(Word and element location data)

+---+

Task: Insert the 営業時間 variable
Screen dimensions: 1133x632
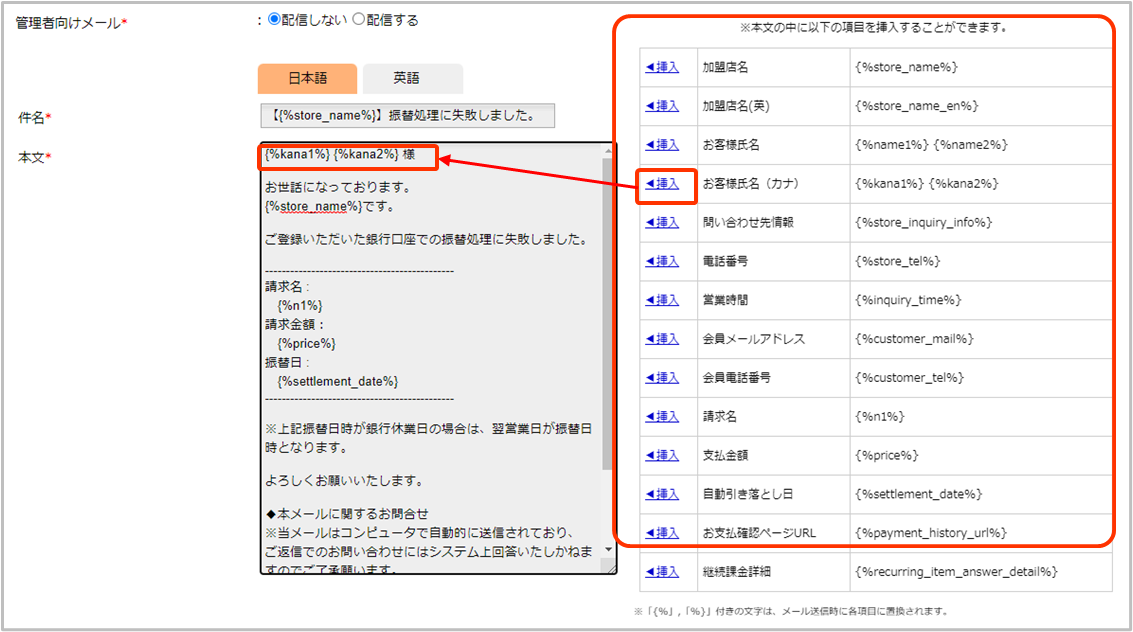Action: (x=662, y=300)
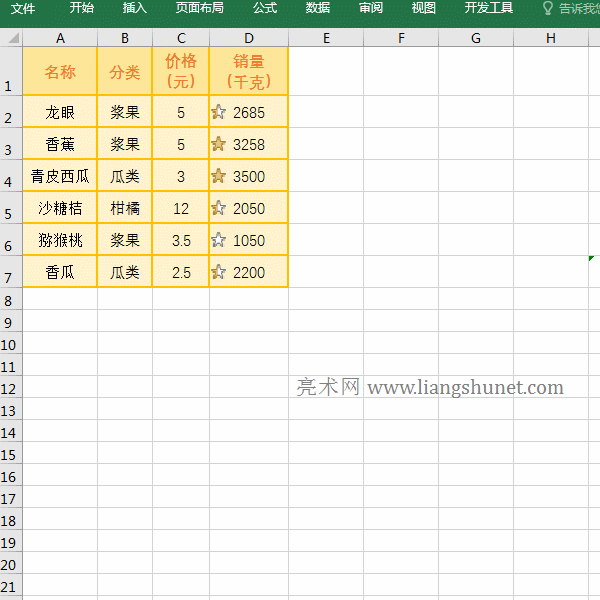Viewport: 600px width, 600px height.
Task: Click the star icon beside 2200
Action: coord(219,271)
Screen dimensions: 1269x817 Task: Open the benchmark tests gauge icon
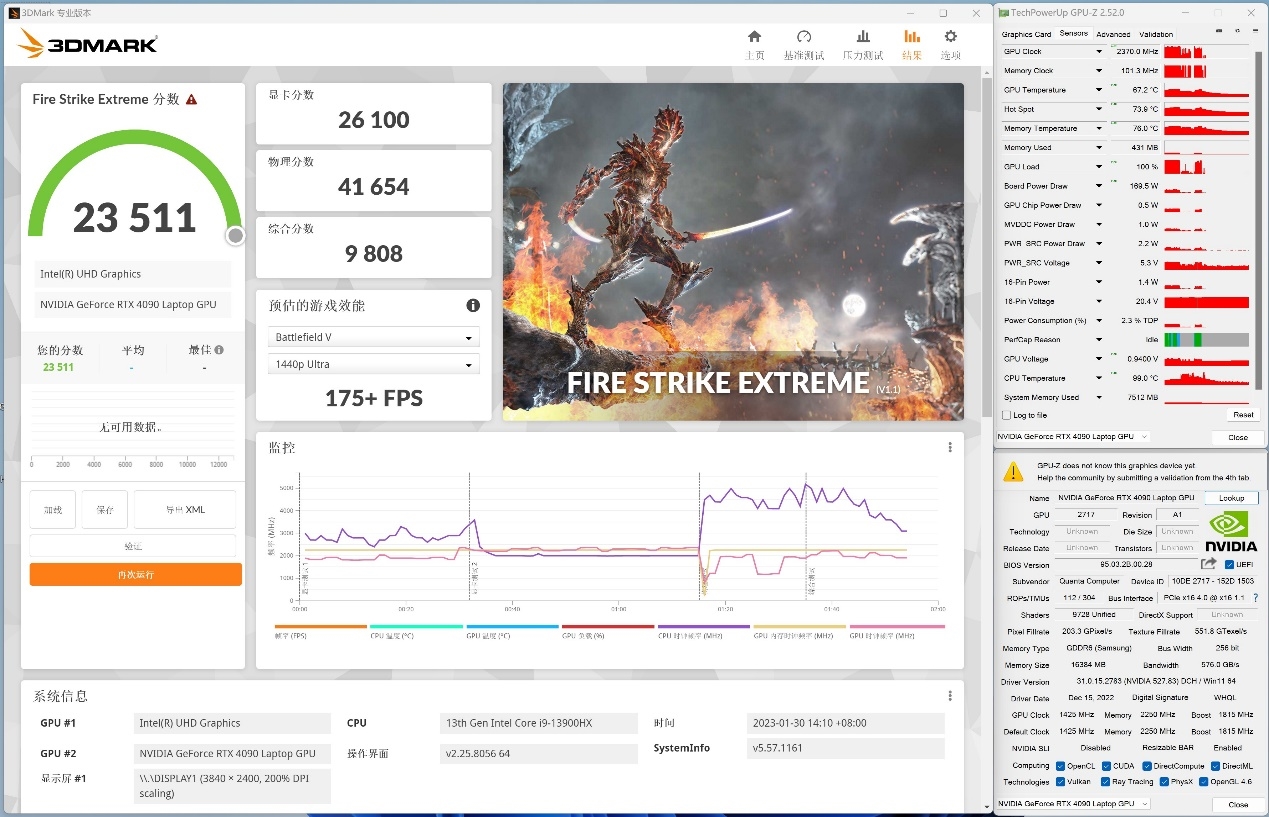(803, 37)
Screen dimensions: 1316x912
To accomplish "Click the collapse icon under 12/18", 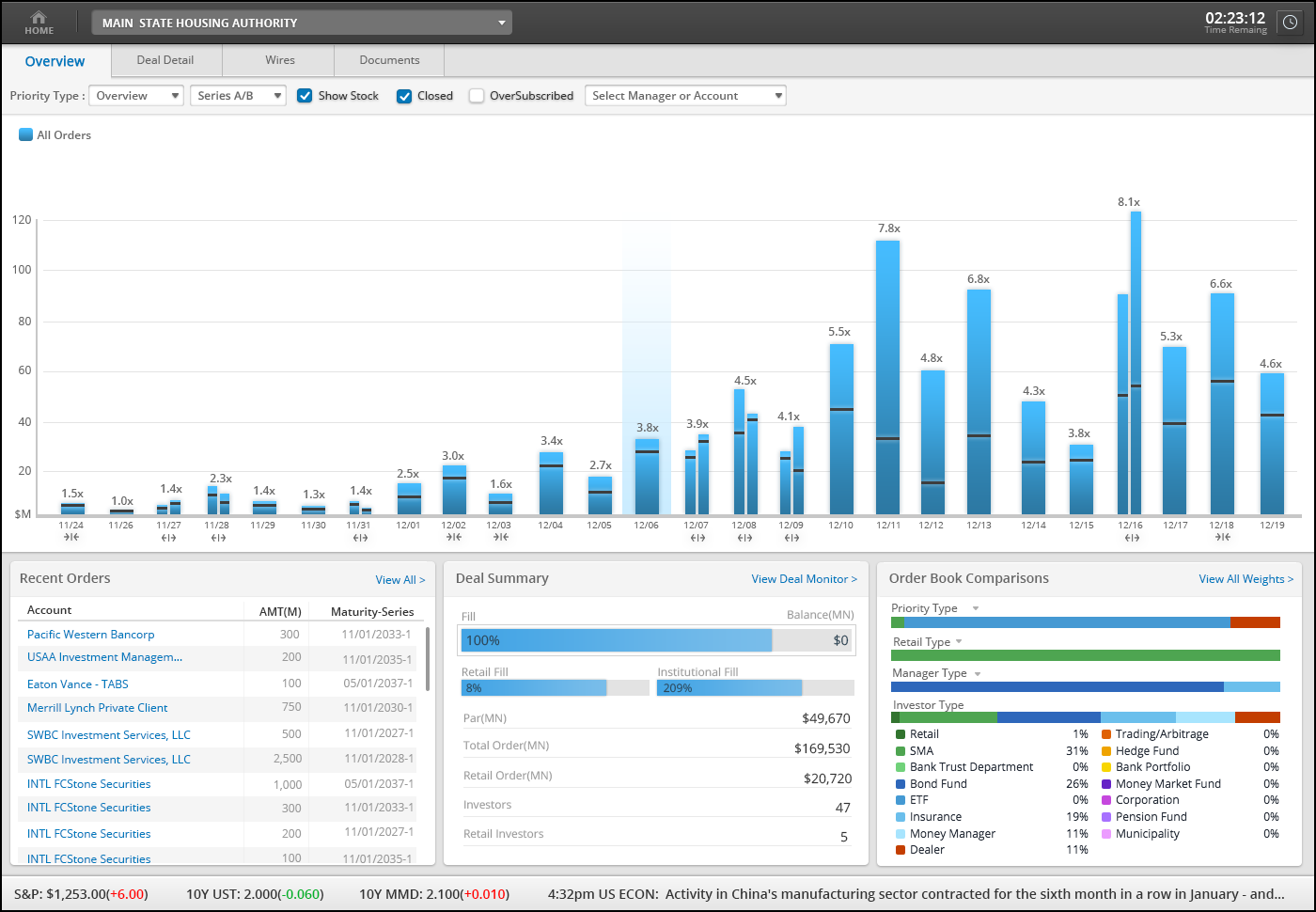I will coord(1222,538).
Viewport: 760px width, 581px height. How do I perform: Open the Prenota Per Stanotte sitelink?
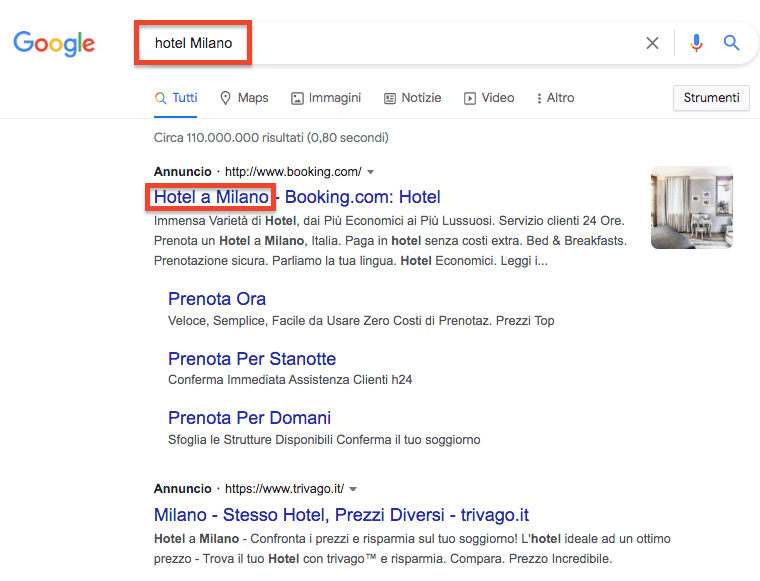[x=252, y=359]
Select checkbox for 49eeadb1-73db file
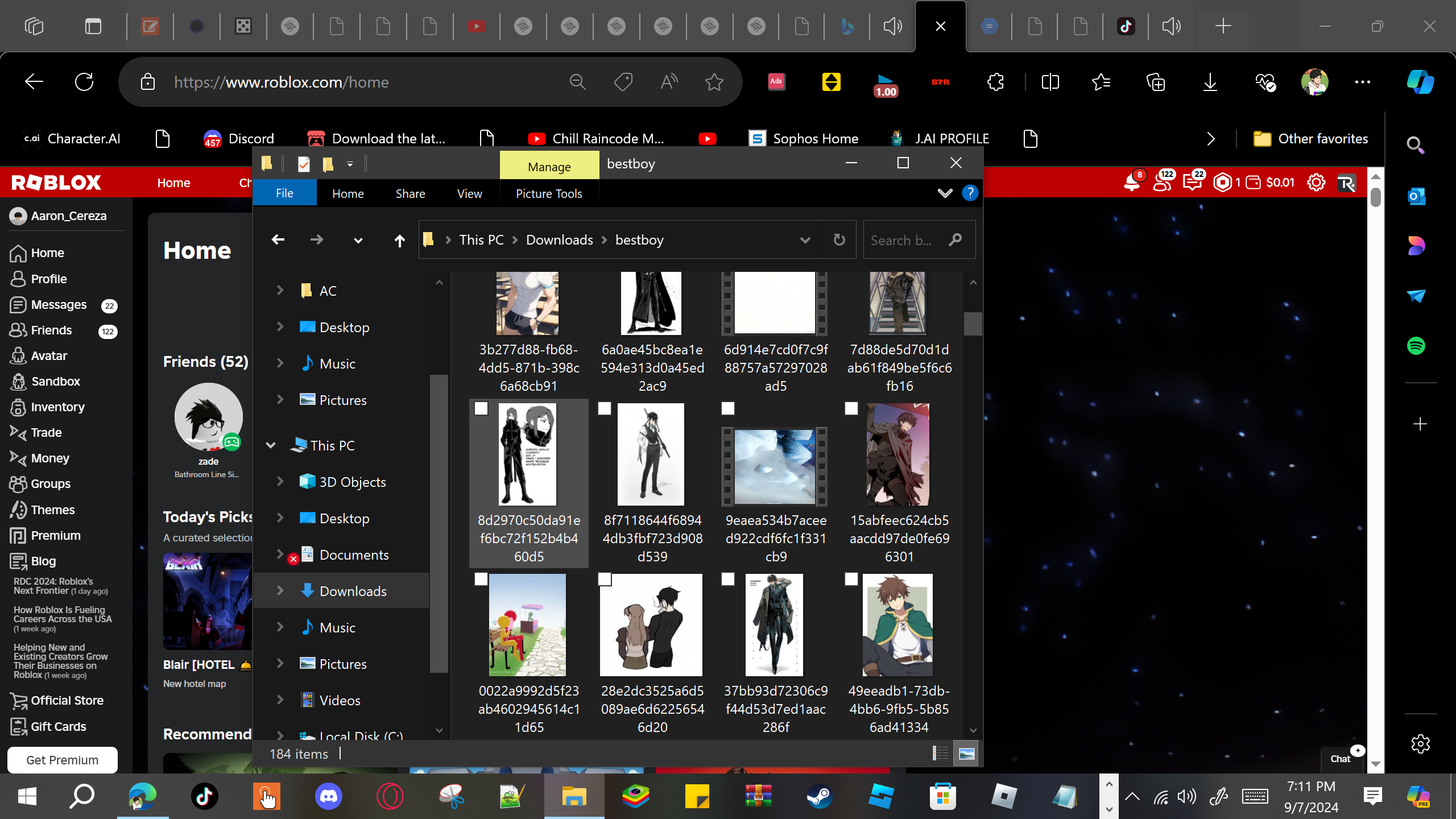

+---+

▸ Directions for this task: Gather every line of the rows above that contains the string "Open", and copy each one in full.

▸ Solution:
Screen dimensions: 1269x817 Task: Open the benchmark tests gauge icon
Viewport: 760px width, 581px height. How do I perform: Open the Prenota Per Stanotte sitelink?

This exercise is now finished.